Wednesday, December 22, 2010


I had thought that I'd be posting amateur photographs of the solstice eclipse yesterday.

Skies were winter-clarified and bright, and the news was abuzz about the blood-red moon that we could expect. I researched photography sites for hints on using my modest digital camera, got out the tripod, and played with the controls. Had some normally verboten dinnertime caffeine, and stayed up.

At midnight the moon burned cold and high, sharp-edged and brilliant. The landscape glowed back. I could read by the light.

By two, the shroud of clouds was so thick that I could not find the moon at all -- premature eclipsulation.

Sunday night I'd been possessed by the urgent thought that it was time for the last of the excess cockerels to convert -- convert from hen-harassing freeloading loud-mouthed date-rapists into coq a vin and mole. I'd caged them up then, and spent Monday afternoon killing, plucking, and butchering them. I am prone to procrastinate those chores that require me to kill someone, and this task goes faster if PC is here to help, so this positive urgency was curious. It just seemed as if it needed to get done now.
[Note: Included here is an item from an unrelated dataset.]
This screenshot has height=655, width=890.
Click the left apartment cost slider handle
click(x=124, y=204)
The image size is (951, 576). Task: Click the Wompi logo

Much like the wood-splitting that calls me out back nearly every day while the light fades. As the stacked cordwood piles up, I feel a little less nervous urgency in my bowels.
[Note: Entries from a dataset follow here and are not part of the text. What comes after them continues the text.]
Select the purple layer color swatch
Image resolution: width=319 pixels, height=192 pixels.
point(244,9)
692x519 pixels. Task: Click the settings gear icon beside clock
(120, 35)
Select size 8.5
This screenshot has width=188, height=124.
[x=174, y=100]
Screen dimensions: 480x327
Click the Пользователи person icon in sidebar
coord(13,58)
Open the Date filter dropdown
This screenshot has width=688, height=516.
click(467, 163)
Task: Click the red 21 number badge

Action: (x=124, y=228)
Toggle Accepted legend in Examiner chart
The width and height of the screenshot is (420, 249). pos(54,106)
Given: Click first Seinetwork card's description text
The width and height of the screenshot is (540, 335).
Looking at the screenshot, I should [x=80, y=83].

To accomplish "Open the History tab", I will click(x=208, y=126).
I was not born a medieval peasant or stone-age pastoralist; winter has not meant especial hunger and risk for me. But somewhere in the last 10,000 years of re-twisting DNA, there must be a gene that, triggered in the proper context, tells me: Cold out, meat will keep, you can't afford to feed that guy all winter, now is the time.

So at Yule we celebrate with fire and flesh.

Barn chores kept me busy yesterday, and it was coming on 6:30 when I remembered the bowl of rooster heads and innards chilling on the porch.

The dogs get the necks, gizzards, feet, hearts, lungs, enormous testicles, and livers. But the heads and guts are the portion of the other canids, the family of red fox who den in the hollow log at the far east end of our south pasture.

The fox stump is a perhaps fifty feet from their favorite lookout spot. Because generations of lazy farmers have nailed their fence wire to the trunks of trees, any tree that expires near the pasture edges must be cut at least chest-high, leaving a tall stump. The fox stump is too tall for my dogs to steal the foxes' tithe. As the tree's formerly living layers rot away, nails and staples and bits of wire appear on the pasture-facing side, as if exposed by rain on stone.

I've been bringing the slaughter remnants and the occasional naturally-expired bird to the stump since we got our poultry. I've never lost a bird to a fox. It's a contract enforced by Moe's diligent patrols and the block walls of the barn. But still, the foxes have been good neighbors. Polite. Deferential. Their tracks in the snow take a hard turn when they encounter the tracks that record Moe's perimeter -- the canids have an ongoing and subtle conversation, though I doubt they have often seen one another. For a dog or fox, scent is thought and intention distilled in time. Moe's perimeter, and Rosie and Cole's profane late-night call-and-response sessions, are no doubt what keeps the local coyotes at arm's length -- and whatever pushes the coyotes away is good for the foxes.

So the dogs and I walked out to the end of the pasture and left an offering feast on the fox stump at just about the moment of the solstice. We had the moon and sky back; I had not even brought a headlamp, whose beam shuts out the world. As we neared the house and barn, warm lights making embers of each window, I felt the great horned owl.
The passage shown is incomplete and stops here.